The output gives me a summary with a few statistics:

Rejected = 5,136,696
Allowed  = 1,805,073
         = 74.00% marked as spam
Per req  = ~1.4436019812105793e-05s

The proportion of rejected traffic is so I can see whether my proposed heuristic is actually making a difference to the volume of requests. The per request time is for measuring performance; I didn’t want to introduce noticeable latency for legitimate users.

It also prints a random sample of the queries marked as legitimate and spam. This gave me a spot check on the heuristic – I could see if legitimate queries were being rejected, or if I wanted to add another rule for matching spam.

Repeatedly re-running this test harness gave me a workflow for developing my spam detection heuristic: I’d tweak my function, re-run, and see how it affected the results. I kept iterating until I was catching a decent proportion of spam, without penalising real users.

Most of my analysis focused on the search query, and there were several patterns I spotted which seemed to be strong indicators of spam:

• Certain keywords like chatgpt, casino and crypto.

  This was my first idea, because it was pretty obvious in the queries I was reading, but it was dropped from the final heuristic for two reasons. It only dropped a fairly small amount of traffic (~2%) and it was hard to agree on a list of words that were definitely spam.

• Emoji, of which ⏩, ✔️, ㊙️ were particularly common examples. There’s no emoji in our catalogue data so it’s unlikely a real person would search for it (and they won’t find anything if they do!).

• Long, all-Chinese queries. There is some Chinese in the catalogue, but it’s a tiny proportion – the vast majority of our data is in English.

• Mangled character encodings, aka Mojibake. Not all of the non-English text was encoded properly, and there were a lot of queries like â\x8f©â\x9c\x94ï\x8fã\x8a. I don’t think a real person would ever type this in, but a poorly coded spam bot quite likely.

As I was going, I did tally some other fields in the logs I’d marked as spam, to see if I could spot any other patterns I could use for spam detection – for example, I counted IP addresses to see if all the spam was coming from a single IP address that we could just block.

import collections

spam_ips = collections.Counter(log_entry["c-ip"] for log_entry in spam)

Unfortunately I didn’t find any good patterns this way, so I stuck to the query-based analysis.

For the first version of our spam detection, I settled on this heuristic:

Reject queries with more than 25 characters from character ranges which are rarely used in our catalogue data (Chinese, Korean, Mojibake, emoji)

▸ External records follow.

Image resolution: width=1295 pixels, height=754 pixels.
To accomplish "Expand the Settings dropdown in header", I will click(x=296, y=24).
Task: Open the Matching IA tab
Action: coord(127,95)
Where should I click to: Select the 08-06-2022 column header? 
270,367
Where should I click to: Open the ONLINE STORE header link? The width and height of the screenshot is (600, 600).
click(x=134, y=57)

Later we reduced that threshold to 20, and so far it seems to have worked well. You can see the implementation and the associated tests on GitHub.

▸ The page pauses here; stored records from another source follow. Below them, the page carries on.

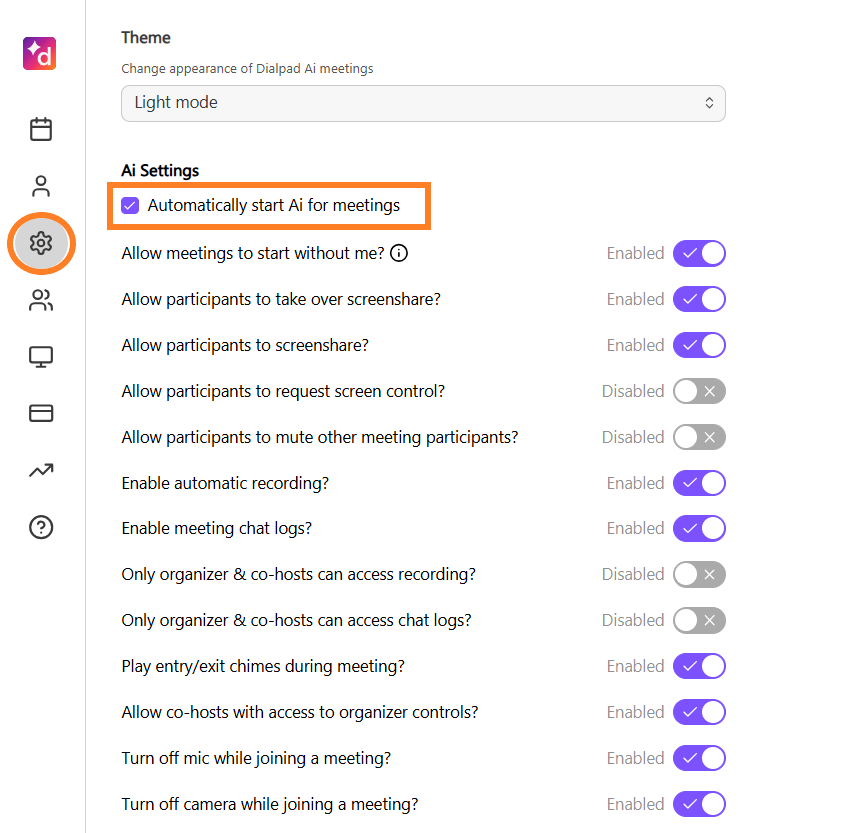Open the help question mark icon
The height and width of the screenshot is (833, 852).
click(x=41, y=527)
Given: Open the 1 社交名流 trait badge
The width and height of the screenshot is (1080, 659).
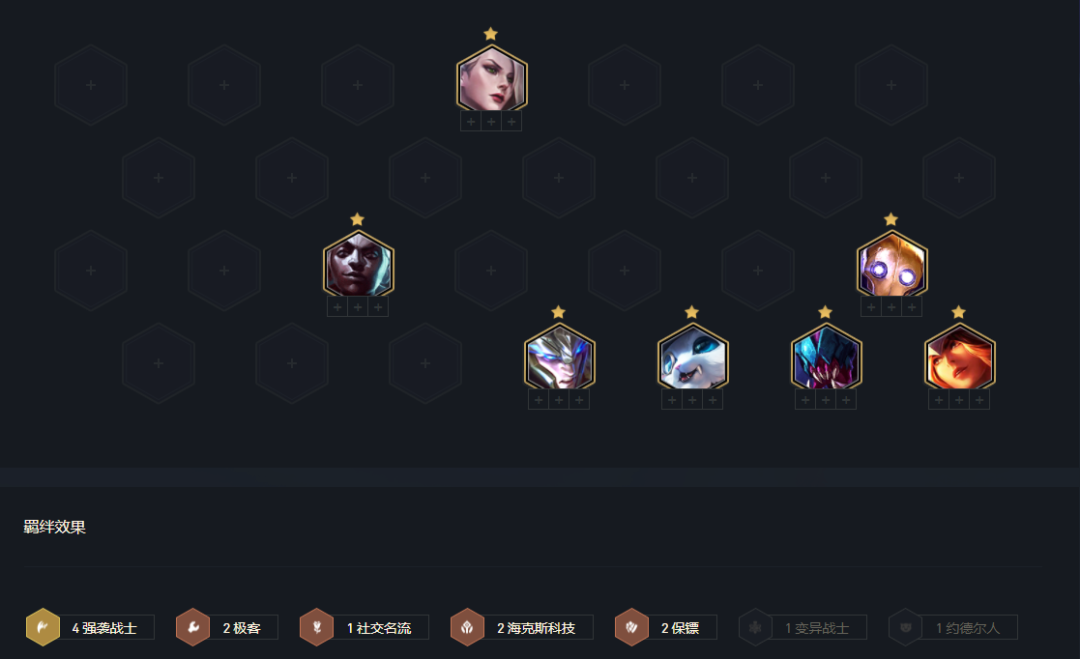Looking at the screenshot, I should click(364, 627).
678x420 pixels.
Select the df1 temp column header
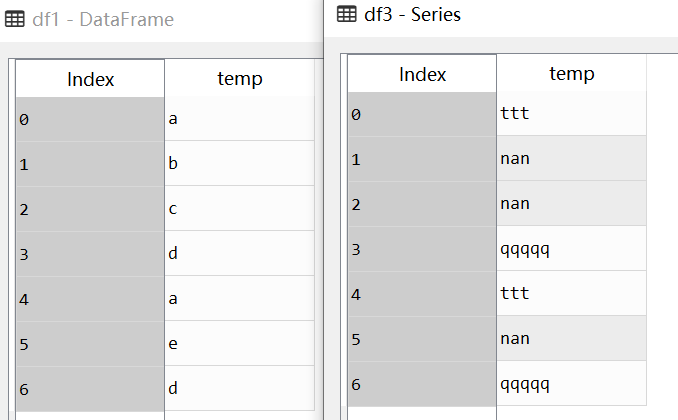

If your query is marked as spam, we now show the “no results” page immediately in our frontend web app, rather than sending your search to our backend Elasticsearch cluster. As part of this change, we tweaked the copy on our “no results” page, asking people to email us if their search unexpectedly returned no results:

This was a hedge against mistakes in the spam heuristic – if it somehow got a false positive and binned a query from a real user who should have seen results, we’d hear about it. In practice, I don’t think there’s been a single one. We’ve managed to cut the load on our Elasticsearch cluster, without impacting real users.

I’m almost certain our spam is automated bots rather than targeted spam, which is why I can safely publish this analysis. Nobody is going to read this and adapt their spam attack to counter it, but maybe it’ll be useful if you have to analyse a spam problem of your own.